**Tasks to perform**
1: Answer the following questions from the forum thread about the Aristocraft Train Engineer problem.
(a) How long does the train run before it stops?
(b) On which frequency and channel is the transmitter set?
(c) What voltage does a fully charged battery measure?
2: Resume the forum thread about the Aristocraft Train Engineer problem, starting after its last heading.

**Text to read**
▬▬▬▬▬▬
# Aristocraft Train Engineer problem



## Dansgscale (Jan 9, 2010)

Before I try calling Navin at Aristocraft, I thought I would post a problem I am having with Aristocrafts Train Engineer. Not the new Revolution one but the previous version that has 10 channels.

My brother gave me a new system for my Birthday in March and I finally got it installed in a Battery car so I could run it for xmas. The problem that I am having is that the train will run for about 5 minutes and then will stop. I can't get it to run again unless I turn off the power switch and then turn it back on again and then it will run for about 5 minutes and the stop again.

Here is what I have done so far to trouble shoot the problem.

1. tried 3 different engines to eliminate the engine as the problem - tried one Bachman 4-6-0 wired straight to the motor, Aristocraft FA-1 Deisel, and Aristocraft Little critter.
2. tried 4 different batteries to eliminate a bad battery ( all Lithium ) two of which my brother used in his Aristocraft train.
3. replaced the toggle switch between the battey and receiver with two others.
4. Routed the antenna wires away from the receiver and temporally taped along the top of the cars.
5. checked all wire connections for loose wires.
6. All wire connections not screwed down have heat shrink tubing , so short can occur.
7. Batterys fully charged ( lithium 24 volt 2 amp batteries ) charge measures 24.7 volts.
8. Train consists of 1 Bachmann boxcar and 3 bachmann passenger cars with metal wheels.

Having made all these trouble shooting measures, including leaving the roof off the Boxcar for extra cooling in 50 degree temperature, It still stops after 5 minutes of running.

Transmitter is on Freq. 5 and Channel 5.

With all this done I can only conclude that there is a problem with the receiver unit. Has anyone ever had this problem before and if so how did you solve it.

Dan S.
Denver & Rio Grande Southern


----------



## Michael Glavin (Jan 2, 2009)
▬▬▬▬▬▬
**Items**
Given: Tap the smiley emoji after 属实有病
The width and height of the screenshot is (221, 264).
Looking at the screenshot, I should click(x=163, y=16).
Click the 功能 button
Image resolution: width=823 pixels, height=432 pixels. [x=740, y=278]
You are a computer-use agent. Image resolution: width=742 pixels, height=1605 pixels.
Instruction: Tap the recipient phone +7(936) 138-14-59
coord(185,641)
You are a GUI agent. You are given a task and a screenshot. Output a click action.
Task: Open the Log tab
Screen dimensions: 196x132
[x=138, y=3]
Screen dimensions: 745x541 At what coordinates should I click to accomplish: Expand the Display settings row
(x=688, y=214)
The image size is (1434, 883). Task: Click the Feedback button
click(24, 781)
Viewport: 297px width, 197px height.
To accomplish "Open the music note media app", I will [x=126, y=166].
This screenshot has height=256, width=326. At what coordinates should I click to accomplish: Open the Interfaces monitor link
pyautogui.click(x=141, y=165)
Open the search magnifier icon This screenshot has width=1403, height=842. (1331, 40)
▬▬▬▬▬▬
**Results for the exercise**
1:
(a) About 5 minutes.
(b) Frequency 5 and Channel 5.
(c) 24.7 volts.

2:
Dan, 

It maybe the 24.7V, Aristo states in the manual the MAX is 18V... 

Michael


----------



## Dansgscale (Jan 9, 2010)

Michael: I will have to look in to that, but somehow I don't think that is it as my Brother is useing the same Batteries and Train Engineer system on his Aristrocraft trains and does not have the problem. In fact he was running his at the same time I was running mine and his ran fine.

Dan S.
Denver & Rio Grande Southern


----------



## George Schreyer (Jan 16, 2009)

after it shuts down, feel all the parts for something especially hot. This sounds like a thermal problem. 

After it has shut off and restarted, does it run for less than 5 min? 

If you give it a long cool down, does it run for more than 5 min? 

One time honored trouble shooting technique is "if you can't make it get bettery, try to make it get worse." Heat it with a hair dryer to see if it will shut down more quickly.

Do you have a polyfuse in the battery line? It might be the wrong one or defective. Heat it with a hair dryer to see if the unit will shut off.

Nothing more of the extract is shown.